Fig. 5 shows an illustration of the processing of different objects. A structurally uniform object handling device oh1.. OHn appears together. Each object handling device oh1.. OHn is connected to the output of the row counter TVLC and the trellis counter LCC of the trellis access address generator CAAG. The contents of the object raster counter OCCn and IN signals are then supplied to the raster access address generator CAAG via the priority control PC. If the object raster counter OCCn is within the object window and the IN signal is active, the multiplexer OCCn switches to picture memory PM addressing.

Fig. 6 shows a storage arrangement of two objects O1, O2. For example, object O1 represents the entire available visual screen. The data of the object O1 is then read out of the screen memory PM until another object O2 is to be displayed at the time VSTA2/HSTA 2.

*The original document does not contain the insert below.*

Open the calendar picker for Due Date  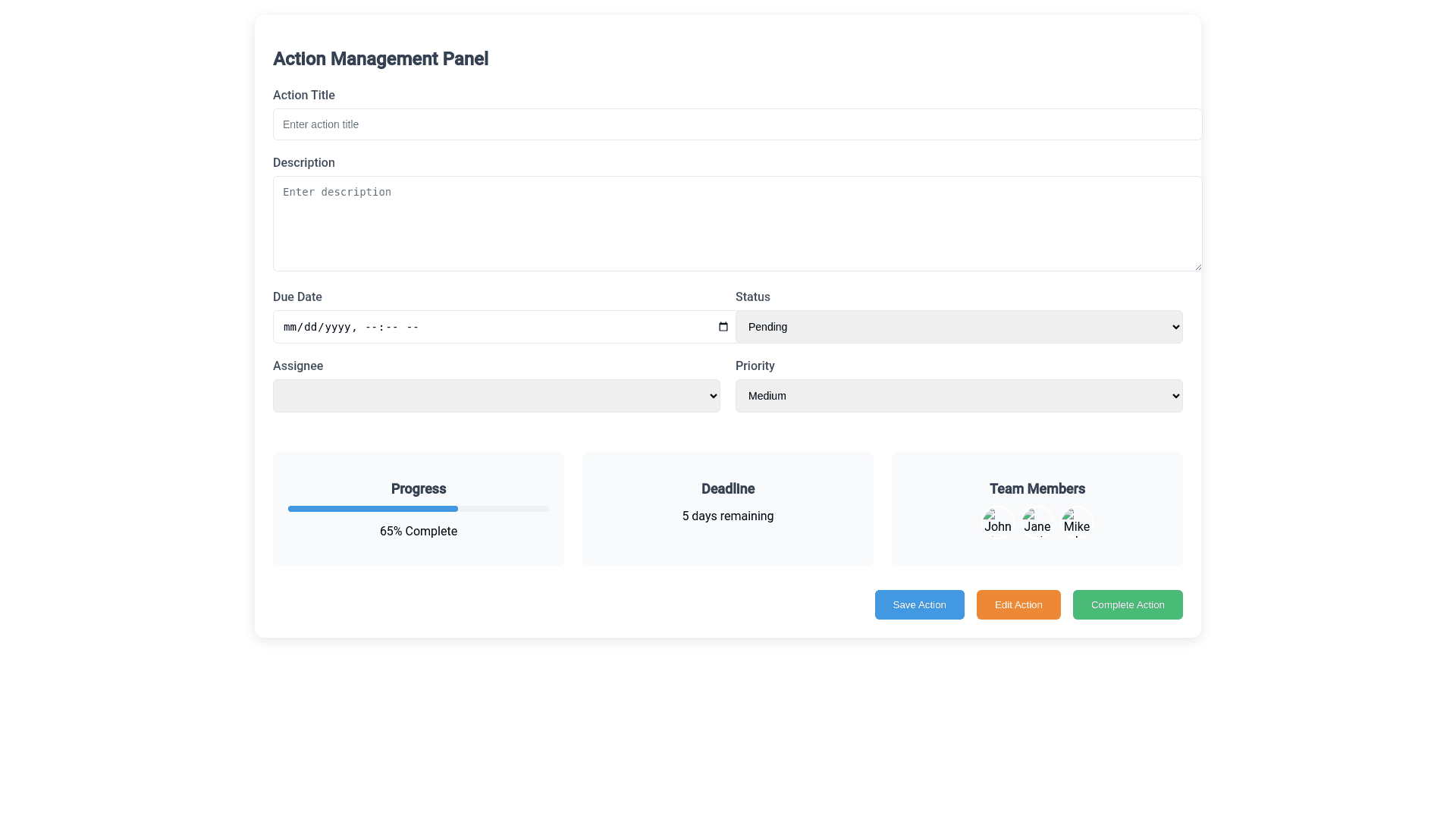point(723,327)
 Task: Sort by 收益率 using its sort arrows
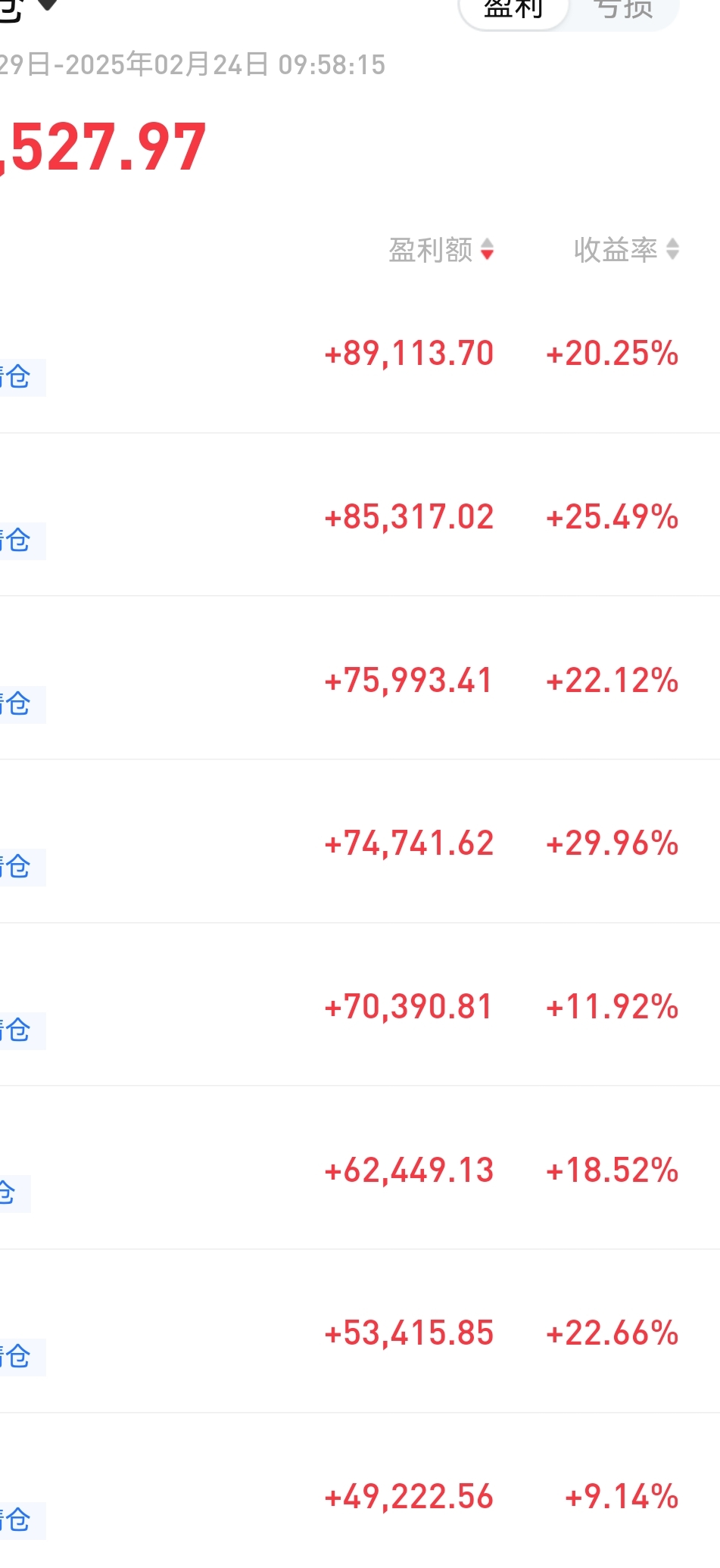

With the example of the active line AL, at time ta, the data of address a, determined by the object grid counter OCC1, is read and reproduced on the screen, always at time tb. After time tb, the object processing apparatus presents for object O1 that the contents of the active line AL are outside the object O1 area. The priority control PC then switches to the next object handling apparatus, which is responsible for the object O2. The memory area b defined by the object grid counter OCC2 is read out to reach the time tc. From here on, it is again verified that the content of the active line AL is outside the area of the object O2. At a time tc of the object raster counter OCC1, the priority control PC then switches back to the object processing apparatus of the object O1 again.

Claims (3)

1. A method of displaying screen constituent elements on a reproduction screen, comprising the steps of:

subdividing a regenerated row of n.j horizontally adjacent pixels into n equal-sized grids of j pixels, wherein each grid includes only the regenerated row of pixels;

sequentially storing a grid including j pixels in a picture memory;

reading out the grid from a picture memory for display; and

j pixels of the read-out grid are displayed.

2. The method of claim 1, wherein a grid contains a number of pixels having a specified resolution and attributes of a specified display mode for the pixels.

3. The method of claim 1, wherein the grid is stored in an object-oriented manner in a picture store.